Ever think about how we acquire the skills we need for independent living? Or ponder how developing these skills begins with play? Manipulating toys develops fine motor skills, visual awareness, focus, tracking and eye-hand coordination. Independent dressing requires all these skills. Fastening and unfastening involve motor control and strength. Consider buttons, snaps, Velcro, and zippers. Shoes need lacing and tying, hook and loop fasteners not withstanding. Belts must be threaded through loops. And don’t forget buckles and bows.

From an infant grasping and scrunching Baby Paper to a pre-schooler building with blocks, manipulating latches on Peekaboo Lock Boxes, moving beads along a wire maze or fitting pieces of a puzzle together, cause and effect, cognition and visual skills, fingers and hands are steadily developing through play.

Drawing, printing, and reading involve visual tracking, controlling eye movements, eye-hand coordination, finger strength and muscle control. Manipulative toys teach cause and effect, introduce basic math and science, and encourage creativity and problem solving skills. Block play is fundamental, teaching order and prediction, encouraging open-ended play that leads to learning about gravity, weight, balance, proportion, symmetry and asymmetry and developing spatial awareness. Children plan, anticipate and solve problems as they translate ideas into structures. Honing these skills through play prepares children for taking on other challenges with confidence.

Supplied data:
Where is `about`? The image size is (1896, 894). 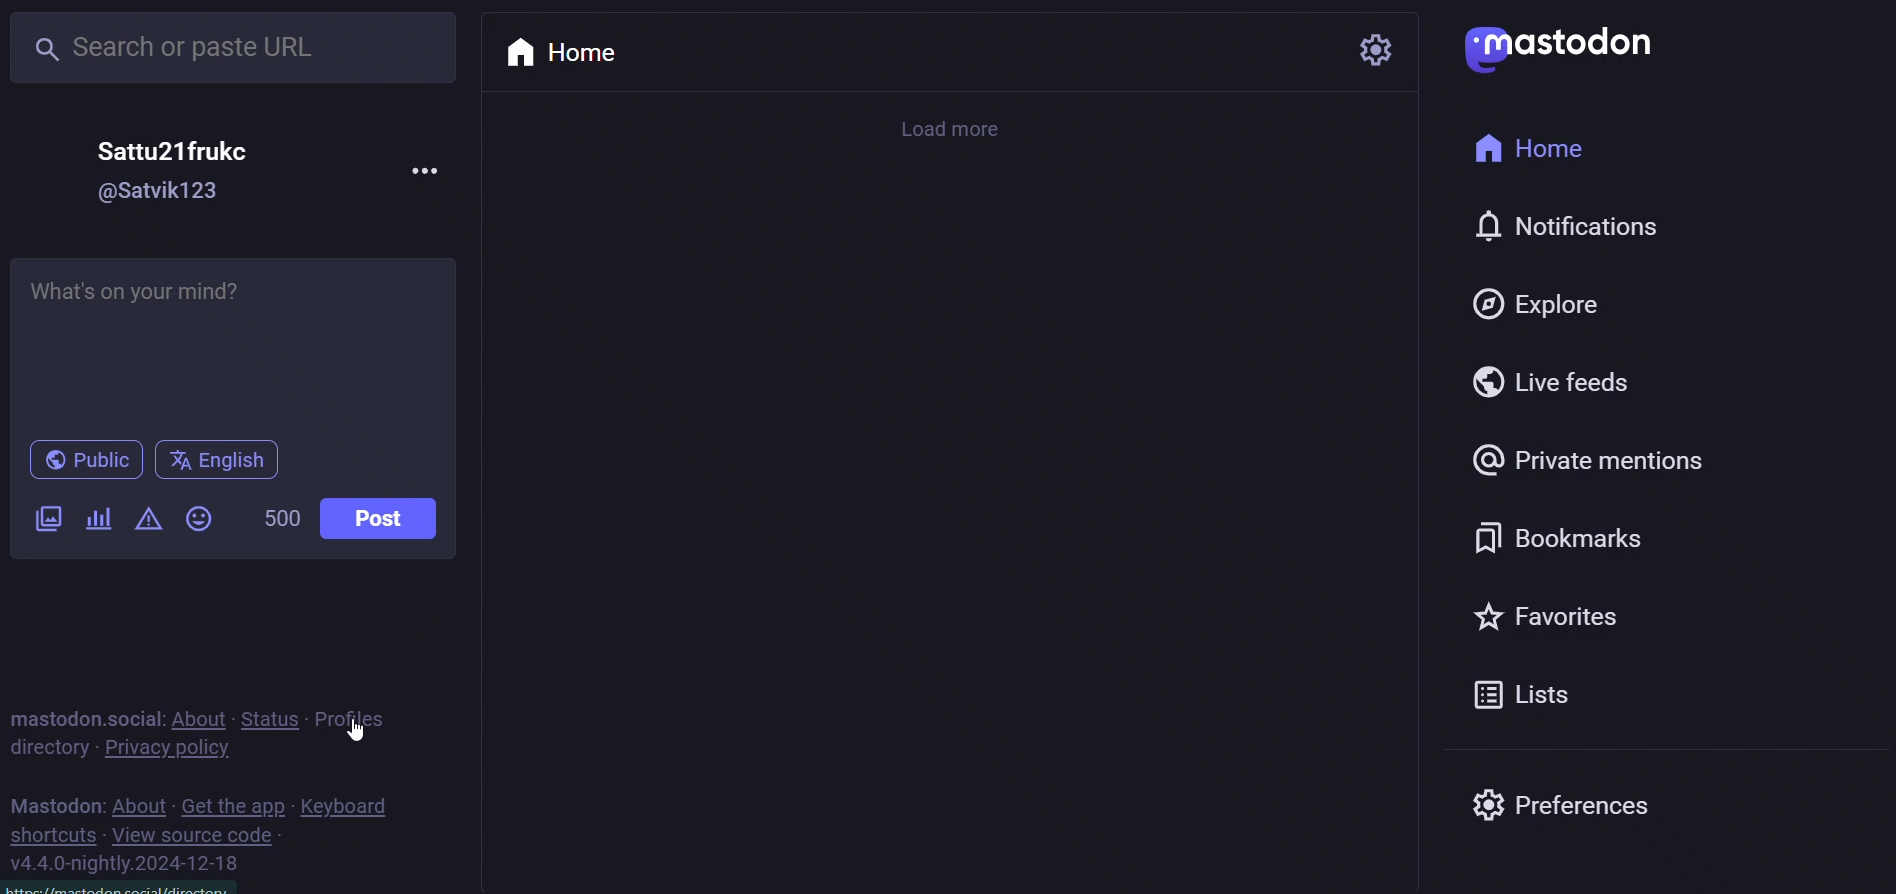
about is located at coordinates (139, 807).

Exercise requirements:
a: In the passage on play and skill development, quote everything from "Drawing, printing, and" down to "challenges with confidence.".
b: Answer these questions from the passage on play and skill development:
(i) What must belts be threaded through?
(ii) What does an infant grasp and scrunch?
(iii) What does block play teach, according to the passage?
c: Carry on the passage about play and skill development from the point where it stops.

Solved tasks:
a:
Drawing, printing, and reading involve visual tracking, controlling eye movements, eye-hand coordination, finger strength and muscle control. Manipulative toys teach cause and effect, introduce basic math and science, and encourage creativity and problem solving skills. Block play is fundamental, teaching order and prediction, encouraging open-ended play that leads to learning about gravity, weight, balance, proportion, symmetry and asymmetry and developing spatial awareness. Children plan, anticipate and solve problems as they translate ideas into structures. Honing these skills through play prepares children for taking on other challenges with confidence.

b:
(i) Loops.
(ii) Baby Paper.
(iii) Order and prediction.

c:
Manipulative play can be solitary or shared. Shared play can be intergenerational or with peers. Social interaction teaches valuable life lessons too – collaboration and cooperation, flexibility and compromise, boundary setting and mutual respect. Learning to communicate effectively and listen, comprehend and respond respectfully is essential.

Value play and those who play, as the benefits include skill development and autonomy. Engage them in developing and carrying out a plan to maintain their play space. While easier said than done, firmly and consistently insisting that kids maintain their space and take care of their toys teaches lessons in following instructions, taking responsibility and cooperation that ultimately leads to successful independent living.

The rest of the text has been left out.